Source passage —

++++

Sport

Brendan Crossan: Pandemic has weird capacity to yield better GAA seasons

The pandemic will force a rethink on so many levels Picture: Seamus Loughran.
The pandemic will force a rethink on so many levels Picture: Seamus Loughran. The pandemic will force a rethink on so many levels Picture: Seamus Loughran.

LAST week a group of journalists were invited to a zoom meeting to listen to the Gaelic Players Association’s annual report.

Sitting in virtual rooms on-screen we all got time to ask questions about the GPA’s annual report and why the players body has an image problem.

Among the GPA’s high-ranking staff were Paul Flynn, Seamus Hickey, Tom Parsons and Ciaran Barr.

They are four impressive individuals.

Up until last Wednesday, I’d read more press releases attributed to Paul Flynn than actual interviews.

So it was good to get the chance to ask the former Dublin footballer why the GPA continues to struggle to get their message across.

It’s probably more of a failing on my part that I didn’t know Paul Flynn was a plumber who worked on building sites around the capital.

“One of the key reasons why I took on this role is because I’m very, very proud to be an inter-county player, I’m very, very proud to be a member of the GPA and understood deeply how it assisted me to find that balance,” Flynn explained.

“To give you a bit of background, when I started off inter-county I was working on sites plumbing and trying to find a way in life and the GPA was there for me right from the start of my career on the pitch and it took me to places where I never believed I could go.

++++

The data —
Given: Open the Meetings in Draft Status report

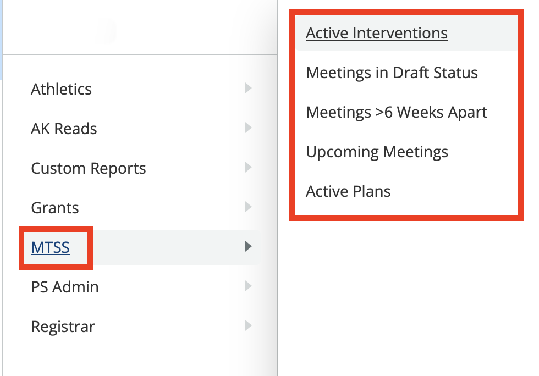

++++

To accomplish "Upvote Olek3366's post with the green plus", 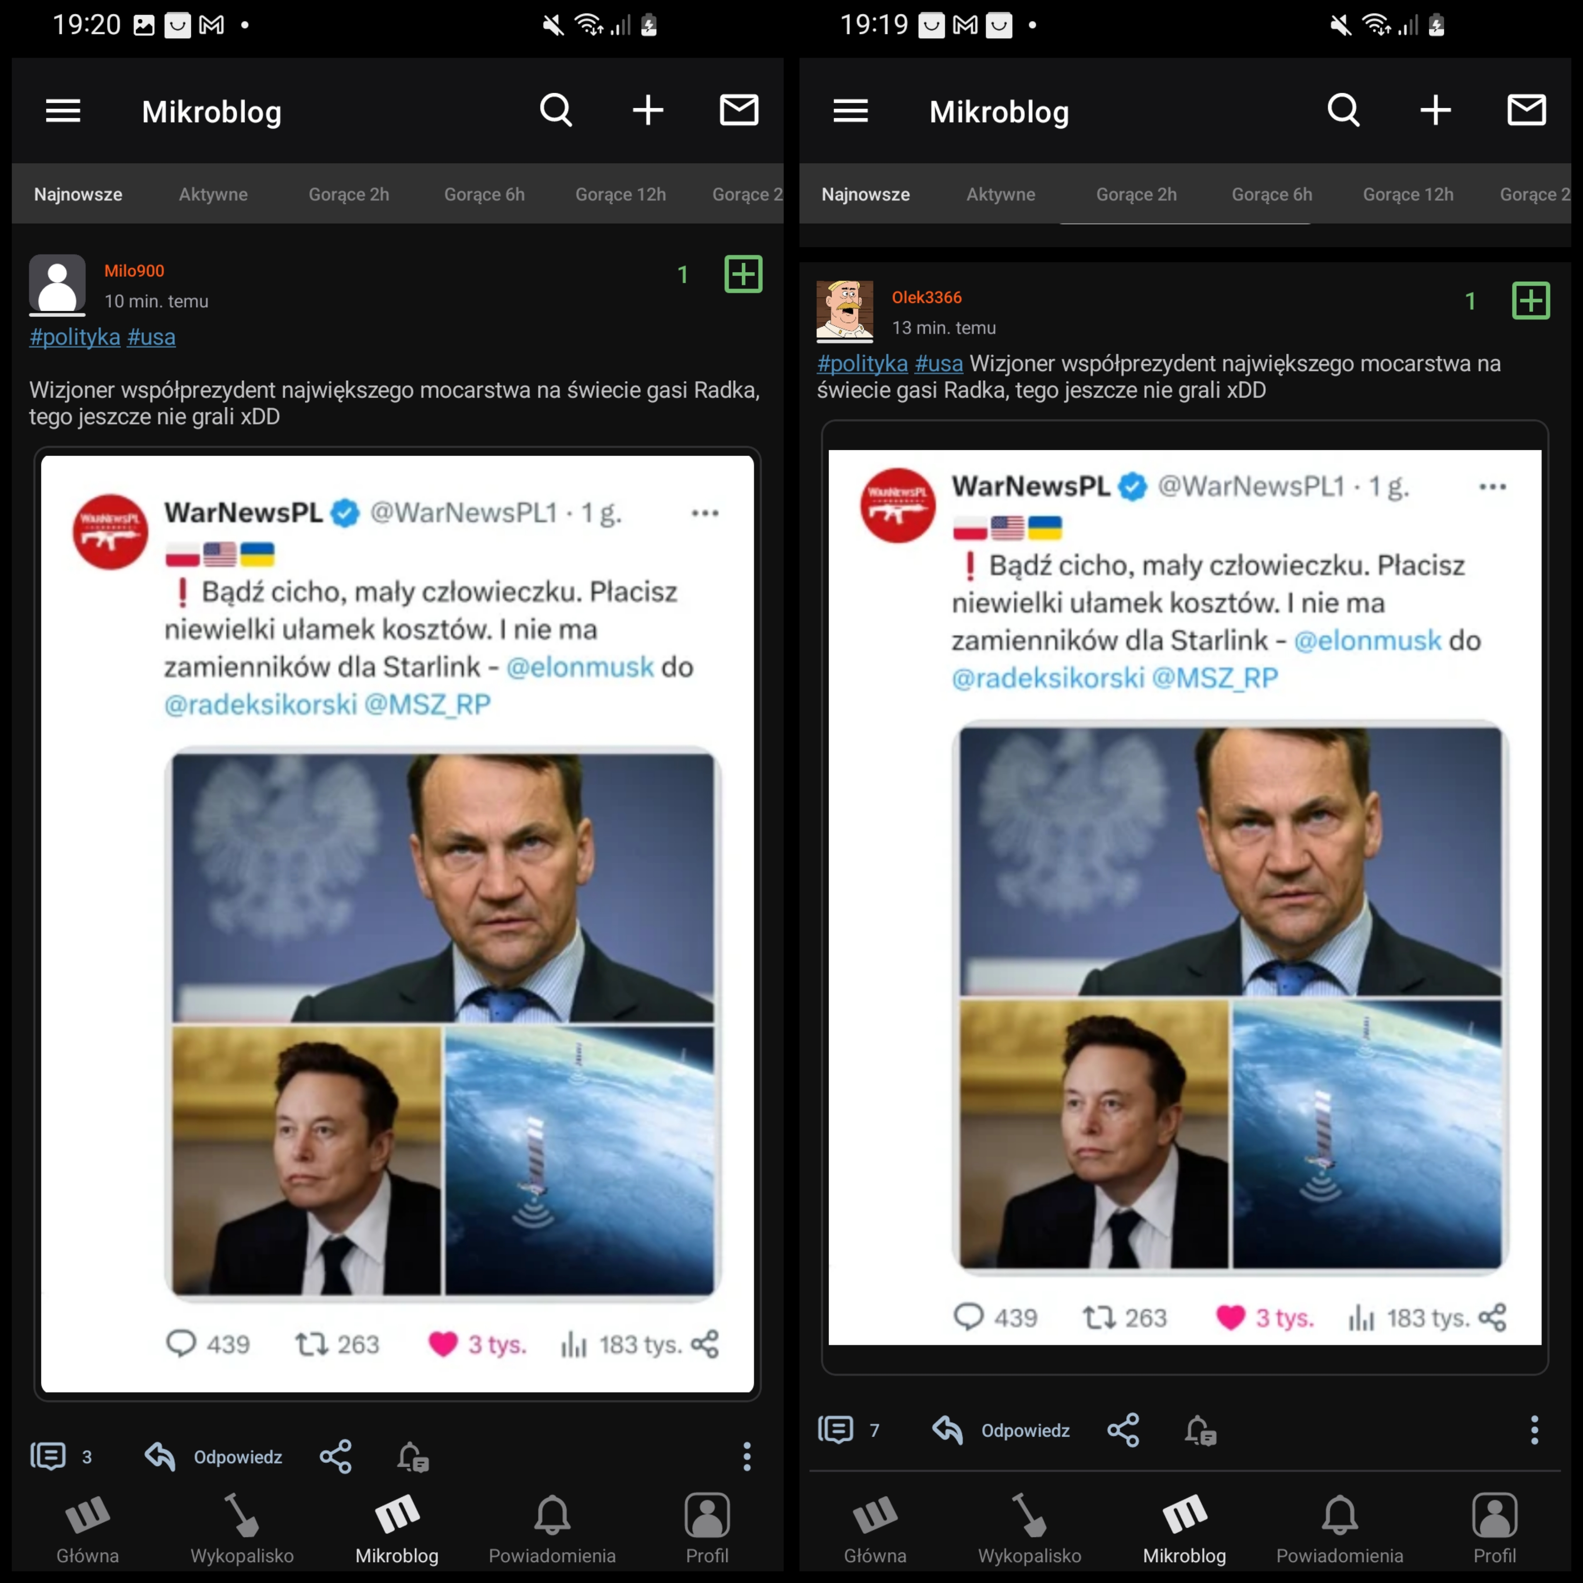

++++

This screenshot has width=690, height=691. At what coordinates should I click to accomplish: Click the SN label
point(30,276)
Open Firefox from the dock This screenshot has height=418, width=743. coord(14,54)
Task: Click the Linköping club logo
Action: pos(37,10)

++++

Problems to solve —
• 1. Transcribe the GPA column word for word, everything from "Among the GPA’s" down to "than actual interviews.".
• 2. Name the high-ranking GPA staff listed in the GPA column.

Results for the exercise —
• 1.
Among the GPA’s high-ranking staff were Paul Flynn, Seamus Hickey, Tom Parsons and Ciaran Barr.

They are four impressive individuals.

Up until last Wednesday, I’d read more press releases attributed to Paul Flynn than actual interviews.

• 2. Paul Flynn, Seamus Hickey, Tom Parsons and Ciaran Barr